Reply, Guardian Weekly <email@example.com>
29th November 2013
Being a Catholic can be as mortifying as living in Tony Abbott’s Australia; you find yourself constantly subsumed into blanket pronouncements from popes and prime ministers, on behalf of Catholics and Australians, that outrage your sense of what it means to be either. Since it’s particularly difficult to hold your head up high when the Church is so often – and rightly – pilloried in the media, I was delighted to read Jonathon Freedland’s celebratory article: ‘The pope may have no army, no battalions or divisions, but he has a pulpit – and right now he is using it to be the world’s loudest and clearest voice against the status quo’ (22 November).
Catholicism is as deep in me as race or gender; I can’t simply extirpate it when it gets uncomfortable, any more than I can renounce being Australian.

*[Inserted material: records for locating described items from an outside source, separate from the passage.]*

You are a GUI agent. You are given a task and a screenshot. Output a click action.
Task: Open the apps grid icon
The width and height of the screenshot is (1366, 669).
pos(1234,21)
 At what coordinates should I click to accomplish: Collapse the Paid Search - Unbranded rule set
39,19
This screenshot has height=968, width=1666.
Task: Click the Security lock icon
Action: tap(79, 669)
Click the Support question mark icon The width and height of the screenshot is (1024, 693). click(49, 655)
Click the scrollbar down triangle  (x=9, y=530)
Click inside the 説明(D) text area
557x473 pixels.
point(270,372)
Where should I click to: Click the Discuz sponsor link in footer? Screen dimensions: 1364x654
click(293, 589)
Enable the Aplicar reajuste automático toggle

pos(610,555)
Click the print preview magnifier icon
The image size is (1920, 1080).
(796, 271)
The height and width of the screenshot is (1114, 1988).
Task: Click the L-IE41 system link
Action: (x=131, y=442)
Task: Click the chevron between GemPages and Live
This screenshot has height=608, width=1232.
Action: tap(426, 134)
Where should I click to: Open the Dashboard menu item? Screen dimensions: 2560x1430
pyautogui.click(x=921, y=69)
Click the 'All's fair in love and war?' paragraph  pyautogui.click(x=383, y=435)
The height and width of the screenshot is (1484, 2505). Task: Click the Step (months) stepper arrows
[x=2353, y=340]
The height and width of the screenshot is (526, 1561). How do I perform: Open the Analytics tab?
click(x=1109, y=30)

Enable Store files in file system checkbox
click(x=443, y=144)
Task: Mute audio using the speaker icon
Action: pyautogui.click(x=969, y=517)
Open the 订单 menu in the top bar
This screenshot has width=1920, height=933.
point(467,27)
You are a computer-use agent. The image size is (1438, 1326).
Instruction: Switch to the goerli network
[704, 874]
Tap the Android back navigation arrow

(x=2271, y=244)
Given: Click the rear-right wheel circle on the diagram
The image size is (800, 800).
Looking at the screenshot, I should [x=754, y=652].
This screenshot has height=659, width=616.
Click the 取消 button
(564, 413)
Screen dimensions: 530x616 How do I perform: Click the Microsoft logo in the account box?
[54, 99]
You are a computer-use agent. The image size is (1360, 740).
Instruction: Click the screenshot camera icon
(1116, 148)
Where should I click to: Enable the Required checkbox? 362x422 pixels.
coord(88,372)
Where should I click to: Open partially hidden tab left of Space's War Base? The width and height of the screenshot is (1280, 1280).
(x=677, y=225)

What’s more, I’m a convert, for hidden at the heart of the deeply flawed institution is a pearl of great price, living water I’ve found nowhere else despite a lifetime of searching. And now, under the current papacy, there’s a real possibility of composting some of the worst aspects of the monolith; a hierarchy that can abuse power as corruptly as any of the juntas whose redemption we pray for; body-hatred and damning of sexuality; and above all patriarchy that blights its structures, liturgy, language, morality and doctrine.
Might Pope Francis be midwife to the rebirth of a church congruent with its founding vision, with Christ as iconoclast, prophet, mystery, and exemplar of justice, mercy, compassion and truth? Alleluia.